November 22, 2016
Tom Merrill’s mind is focused on everyone else’s brains.
The National Institutes of Health recently awarded Merrill – more accurately, Dr. Thomas Merrill – a $682,000, 18-month grant toward his work to improve the outcomes of people who suffer a stroke.
Merrill, an associate professor of mechanical engineering and biomedical engineering in the Henry M. Rowan College of Engineering at Rowan University, has spent the last 11 years developing a catheter that potentially can cool brain tissue 10 times more quickly than competitive technology.
In a crisis, that’s critical. Quicker cooling, Merrill said, will help save vital organ tissue and help reduce the number of deaths due to strokes.
“Stroke is the leading cause of serious long-term disability in the U.S. Billions of dollars are at stake. We think we have an idea that can improve patient outcomes and reduce this cost,” he said.
Merrill, who conducts his research and his business, FocalCool, LLC, out of a lab in the South Jersey Technology Park at Rowan University in Mantua Township, is striving to develop a catheter that will cool tissue right where the damage is. Existing products cool the entire body and can take as long as 45 minutes to cool damaged tissue.
The engineer has earned more than $2.6 million from the National Institutes of Health; The National Heart, Lung and Blood Institute; and other funders since he co-founded the research company in 2004 with financial assistance from Dr.
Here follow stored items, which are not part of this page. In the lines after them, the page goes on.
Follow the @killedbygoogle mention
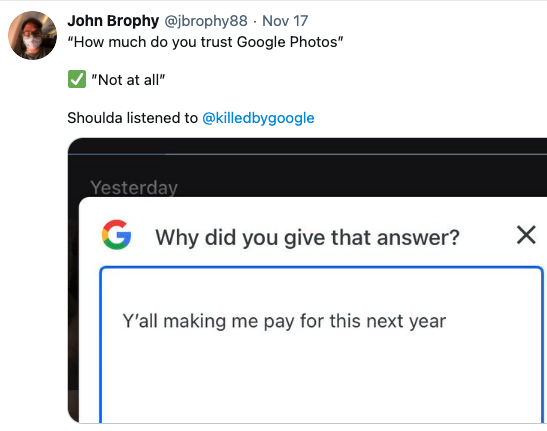Viewport: 547px width, 431px height. pyautogui.click(x=258, y=118)
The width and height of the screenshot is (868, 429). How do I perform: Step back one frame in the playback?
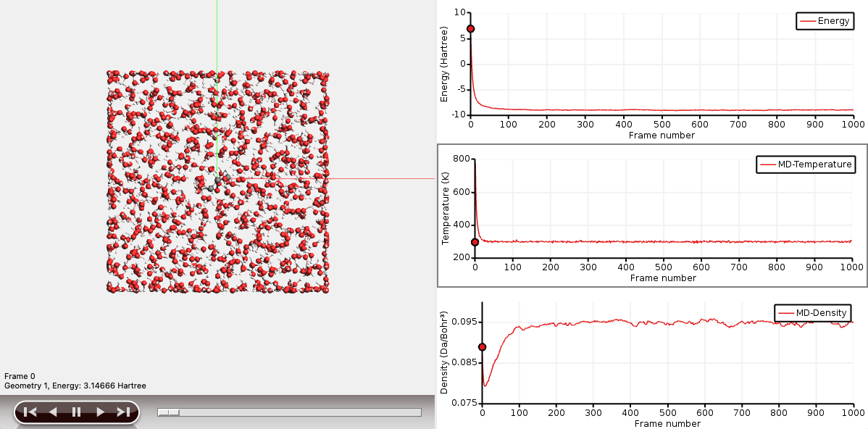tap(52, 412)
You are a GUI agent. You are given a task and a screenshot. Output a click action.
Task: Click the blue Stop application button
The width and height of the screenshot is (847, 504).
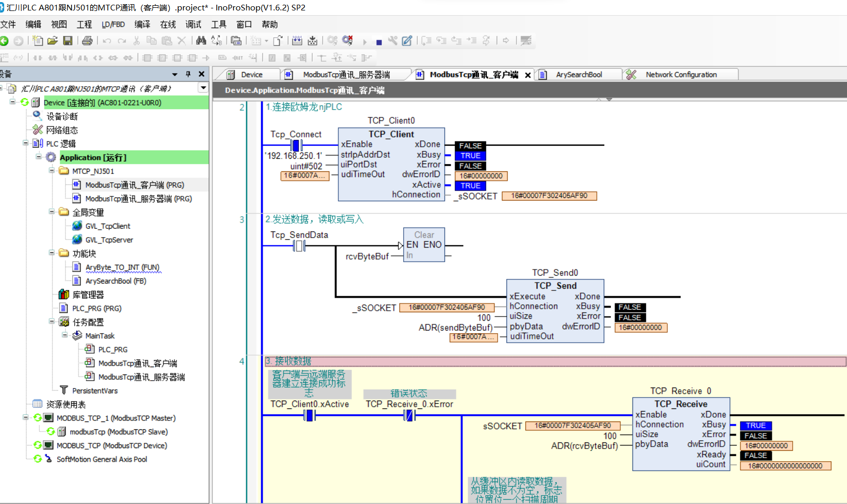(x=379, y=42)
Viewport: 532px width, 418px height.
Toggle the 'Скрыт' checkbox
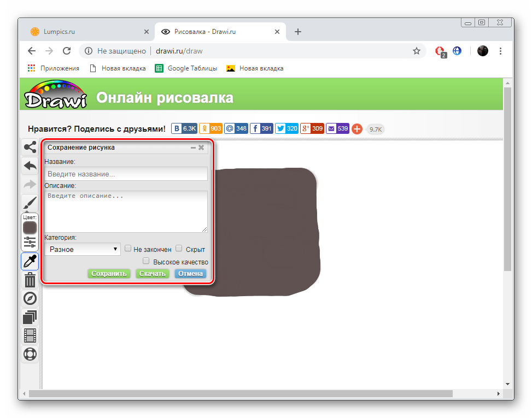[x=179, y=249]
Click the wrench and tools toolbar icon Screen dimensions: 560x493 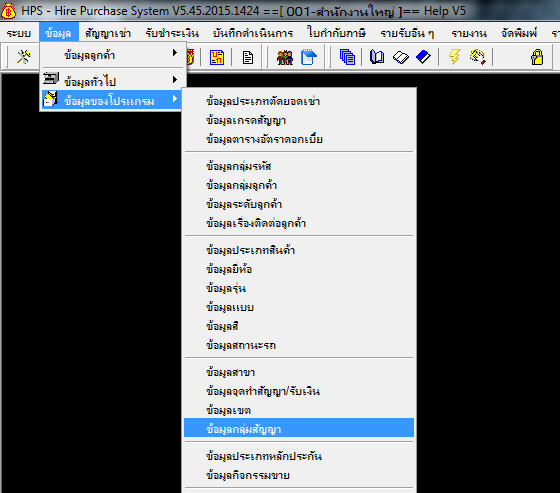(24, 57)
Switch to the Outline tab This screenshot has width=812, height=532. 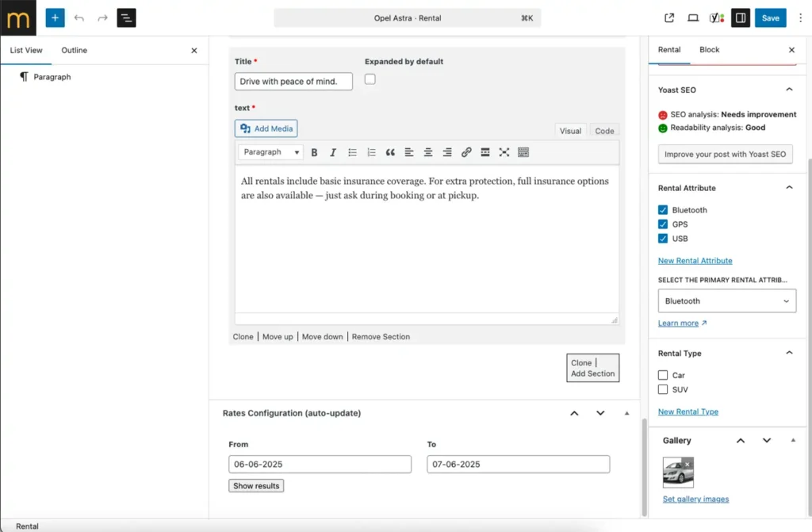[75, 50]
Jay Yadav, former CEO of CardioMems, Inc. of Atlanta and a pioneer in cardiac stents. In the early days, Merrill worked with his engineer wife, Denise, to design prototypes of the catheter in the basement of their then-home outside of Princeton.
Today, he and a small staff are in the pre-clinical stages of the project, and they are working with leading medical device makers Stryker Neurovascular, Fremont, California, and Medtronic Neurovascular, Dublin.
“We need industry input at the start so that we create the right product for the marketplace and improve our chances of eventually licensing the technology after we’ve demonstrated its effectiveness,” the inventor said.
Merrill and his associates are expanding on work they previously did on a device called the “CoolGuide Catheter.” At this stage, Merrill and his team – which includes Rowan Engineering alumni and students – are refining the device to work with stent retrievers, which are threaded through blood vessels to reach and pull out clots in the brain.
Essentially today’s technologies deploy a “removable stent” that pushes into the clot and grabs on to it physically and then pulls the clot and stent downwards away from the blockage area and into a catheter for complete removal and restoration of blood flow.
Doctors currently use a three-part system to remove clots: a large guide catheter, a micro catheter and a clot-removal (known as a thrombectomy-removal) device.
The large guide catheter goes inside the carotid artery. The micro catheter goes further into the vascular system deep into the brain. The thrombectomy-removal device, which enters through the first two catheters, does the actual work, similar to a stent pulling the clot out. Afterwards, physicians introduce warm blood into the brain.
Fresh warm blood, however, is not the best answer after a stroke, Merrill noted. It may cause reperfusion injury. When cells lose blood flow, he explained, they are programmed to die. When blood flow is reintroduced into the tissue, it is possible to re-energize the cells and to push them towards death, sometimes contributing to as much as half of the brain injury attributed to strokes.
Merrill’s goal is to have his catheters serve as a type of delivery system for the removable stents, augmenting the existing devices’ work with therapeutic hypothermia, cooling tissue and limiting damage as the stent engages and retrieves the clot and afterwards. His CoolGuide catheter would replace the standard large guide catheter.